Elinizdeki bu kitapta "Göç" ekseninde "Sosyal Uyum-Aktif Vatandaşlık" kavramlarının sosyal düzen içindeki kesişimi değerlendirilmekte ve bu kavramların teorik bağlantısı sunulmaktadır. Her göç kendine özgü bir hikâye barındırsa da, en görünür şekliyle, toplumdaki çeşitliliği artırır. Çağdaş toplumlarda göç akışlarıyla birlikte artan kültürel çeşitliliğin ortaya çıkardığı sosyo-ekonomik zorluklarla mücadelenin en etkili araçlarından biri olarak da "sosyal uyum", gösterilir. Sosyal uyum ile göçmenler ve yerliler arasındaki farklılıkların yarattığı sonuçların herkes için fayda sağlayacak şekle dönüşmesinin hedeflendiği söylenebilir.

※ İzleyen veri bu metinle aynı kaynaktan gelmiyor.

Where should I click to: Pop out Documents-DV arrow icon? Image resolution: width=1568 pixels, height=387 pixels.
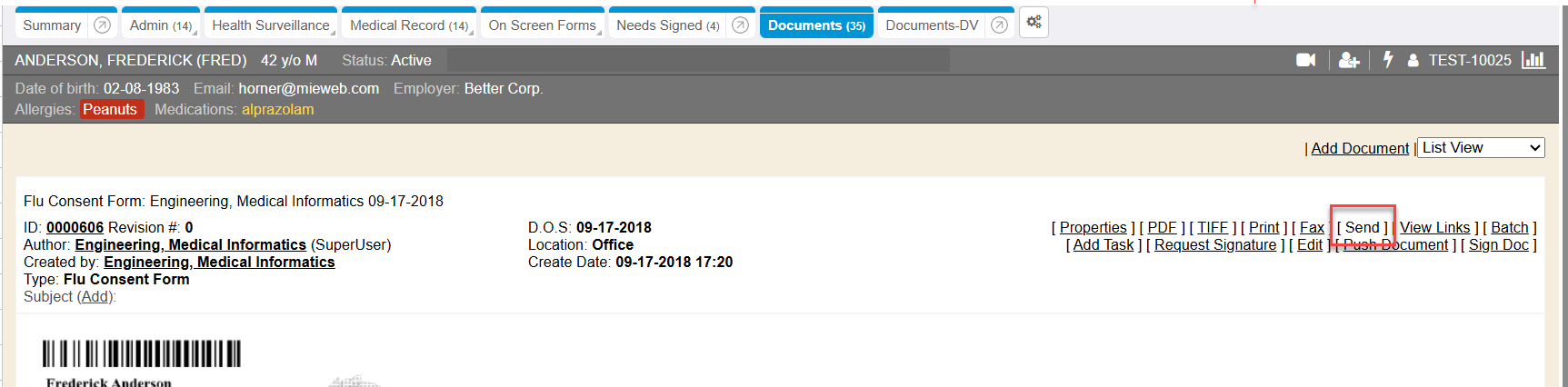[999, 25]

Çok kültürlü toplumsal yapı, artan toplumsal bölünmeler, toplumları bir arada tutan norm ve değerlerin kaybolması ve azalan sivil katılım, Türkiye için göçün endişe veren sonuçları arasındadır. Bu toplumsal değişim göç bağlamında ele alındığında genellikle sorumlu göçmen olmaktadır. Böyle bir bakışta göçmenin varlığı sosyal uyumu tehdit unsuru olarak konumlanmaktadır. Göçmen karşıtlığını da besleyen bu durum, göç alan toplumlarda sosyal uyumun önündeki belirgin engellerden biridir. Kitapta hem göçmenlerin geldikleri ülkede, hem de yerlilerin bulundukları ülkede güvenli ve anlamlı yaşayabilmeleri için siyasal, sosyal ve sivil yaşama katılan, birbirine hemdert olan, aktif bireylerden oluşan bir toplumun varlığının çözüm olma niteliği sorgulamaktadır.

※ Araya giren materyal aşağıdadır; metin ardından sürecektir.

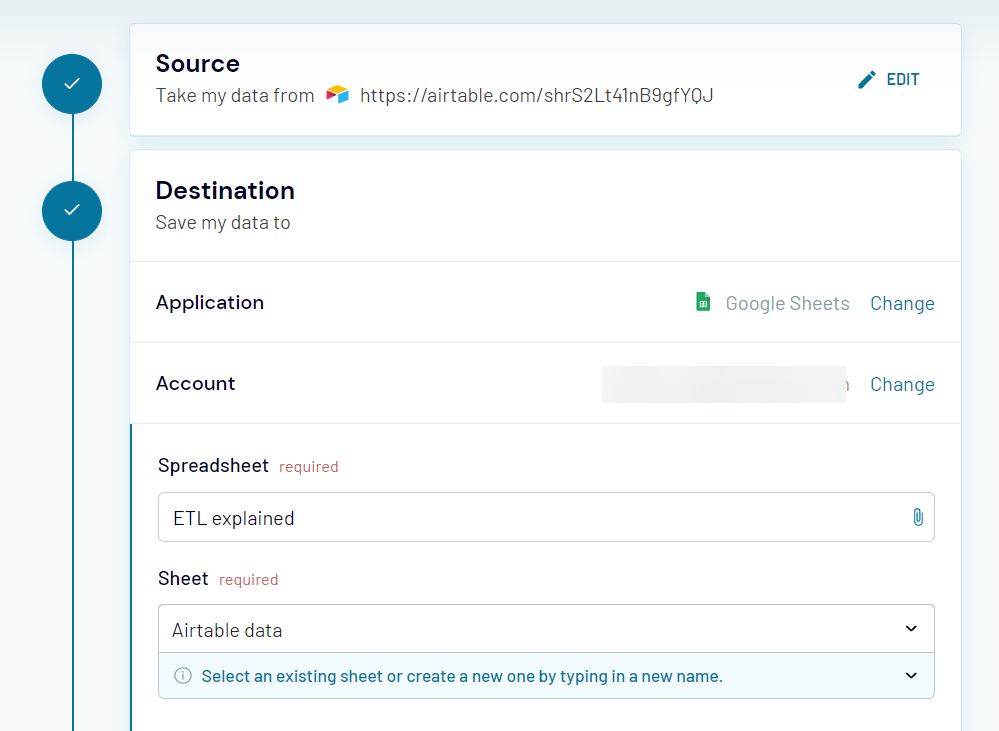This screenshot has height=731, width=999.
Task: Expand the sheet hint info banner arrow
Action: click(x=911, y=676)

Kitap 2015 yılında iskânlı göçmen statüsüyle Ahıska Türklerinin Ukrayna'dan getirtilerek Erzincan ili Üzümlü ilçesine yerleştirilmesi durumu özelinde, 2011'den bu yana göç alan bir ülke hâline gelen Türkiye için, özellikle makro düzey sosyal uyumun olmadığı göçmen toplumlarla yerli toplumun sosyal uyumun barındırdığı zorluklara dair bir projeksiyon tutmaktadır.